__Work instruction__. Reproduce the records in full. Alter nothing.

__Source data__.
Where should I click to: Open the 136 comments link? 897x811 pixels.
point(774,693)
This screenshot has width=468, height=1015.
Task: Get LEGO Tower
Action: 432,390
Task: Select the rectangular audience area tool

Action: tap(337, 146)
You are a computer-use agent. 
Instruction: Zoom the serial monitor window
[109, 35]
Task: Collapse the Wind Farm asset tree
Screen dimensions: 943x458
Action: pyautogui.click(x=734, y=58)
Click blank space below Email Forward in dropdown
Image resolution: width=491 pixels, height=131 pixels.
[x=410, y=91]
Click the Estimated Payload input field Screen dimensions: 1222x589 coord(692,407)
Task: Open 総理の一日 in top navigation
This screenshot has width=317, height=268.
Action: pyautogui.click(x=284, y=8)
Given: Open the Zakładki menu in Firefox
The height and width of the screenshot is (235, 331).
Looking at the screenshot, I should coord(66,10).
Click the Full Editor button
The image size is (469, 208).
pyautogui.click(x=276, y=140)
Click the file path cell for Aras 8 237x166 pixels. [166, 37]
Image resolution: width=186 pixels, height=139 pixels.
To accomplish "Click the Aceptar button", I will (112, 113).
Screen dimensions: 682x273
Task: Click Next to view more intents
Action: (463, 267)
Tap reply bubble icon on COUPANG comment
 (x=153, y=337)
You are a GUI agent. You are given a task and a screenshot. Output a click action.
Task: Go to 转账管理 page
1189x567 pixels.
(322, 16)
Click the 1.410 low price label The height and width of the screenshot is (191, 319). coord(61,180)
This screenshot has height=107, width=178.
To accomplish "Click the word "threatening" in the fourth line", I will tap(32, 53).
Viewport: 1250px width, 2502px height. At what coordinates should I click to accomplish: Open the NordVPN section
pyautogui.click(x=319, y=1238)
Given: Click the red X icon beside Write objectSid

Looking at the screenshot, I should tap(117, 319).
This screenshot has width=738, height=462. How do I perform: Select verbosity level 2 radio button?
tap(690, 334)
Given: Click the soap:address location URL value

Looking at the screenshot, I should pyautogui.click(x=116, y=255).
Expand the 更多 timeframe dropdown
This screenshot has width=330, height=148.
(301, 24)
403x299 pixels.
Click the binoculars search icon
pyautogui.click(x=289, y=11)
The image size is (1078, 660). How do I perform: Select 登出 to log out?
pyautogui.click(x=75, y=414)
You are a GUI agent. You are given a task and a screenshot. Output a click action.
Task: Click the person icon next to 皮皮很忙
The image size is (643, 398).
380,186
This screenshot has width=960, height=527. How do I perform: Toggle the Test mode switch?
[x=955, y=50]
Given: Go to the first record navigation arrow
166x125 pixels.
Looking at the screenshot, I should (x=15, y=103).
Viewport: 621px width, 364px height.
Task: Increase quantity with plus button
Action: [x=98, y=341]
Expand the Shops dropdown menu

__Task solution__.
Where should I click to: Open the 136 comments link? 897x811 pixels.
point(774,693)
This screenshot has width=468, height=1015.
Task: Get LEGO Tower
Action: 432,390
Task: Select the rectangular audience area tool

Action: tap(337, 146)
You are a computer-use agent. 
Instruction: Zoom the serial monitor window
[109, 35]
Task: Collapse the Wind Farm asset tree
Screen dimensions: 943x458
Action: pyautogui.click(x=734, y=58)
Click blank space below Email Forward in dropdown
Image resolution: width=491 pixels, height=131 pixels.
[x=410, y=91]
Click the Estimated Payload input field Screen dimensions: 1222x589 coord(692,407)
Task: Open 総理の一日 in top navigation
This screenshot has width=317, height=268.
Action: pyautogui.click(x=284, y=8)
Given: Open the Zakładki menu in Firefox
The height and width of the screenshot is (235, 331).
Looking at the screenshot, I should coord(66,10).
Click the Full Editor button
The image size is (469, 208).
pyautogui.click(x=276, y=140)
Click the file path cell for Aras 8 237x166 pixels. [166, 37]
Image resolution: width=186 pixels, height=139 pixels.
To accomplish "Click the Aceptar button", I will (112, 113).
Screen dimensions: 682x273
Task: Click Next to view more intents
Action: (463, 267)
Tap reply bubble icon on COUPANG comment
 (x=153, y=337)
You are a GUI agent. You are given a task and a screenshot. Output a click action.
Task: Go to 转账管理 page
1189x567 pixels.
(322, 16)
Click the 1.410 low price label The height and width of the screenshot is (191, 319). coord(61,180)
This screenshot has height=107, width=178.
To accomplish "Click the word "threatening" in the fourth line", I will tap(32, 53).
Viewport: 1250px width, 2502px height. At what coordinates should I click to accomplish: Open the NordVPN section
pyautogui.click(x=319, y=1238)
Given: Click the red X icon beside Write objectSid

Looking at the screenshot, I should tap(117, 319).
This screenshot has width=738, height=462. How do I perform: Select verbosity level 2 radio button?
tap(690, 334)
Given: Click the soap:address location URL value

Looking at the screenshot, I should pyautogui.click(x=116, y=255).
Expand the 更多 timeframe dropdown
This screenshot has width=330, height=148.
(301, 24)
403x299 pixels.
Click the binoculars search icon
pyautogui.click(x=289, y=11)
The image size is (1078, 660). How do I perform: Select 登出 to log out?
pyautogui.click(x=75, y=414)
You are a GUI agent. You are given a task and a screenshot. Output a click action.
Task: Click the person icon next to 皮皮很忙
The image size is (643, 398).
380,186
This screenshot has width=960, height=527. How do I perform: Toggle the Test mode switch?
[x=955, y=50]
Given: Go to the first record navigation arrow
166x125 pixels.
Looking at the screenshot, I should (x=15, y=103).
Viewport: 621px width, 364px height.
Task: Increase quantity with plus button
Action: [x=98, y=341]
Expand the Shops dropdown menu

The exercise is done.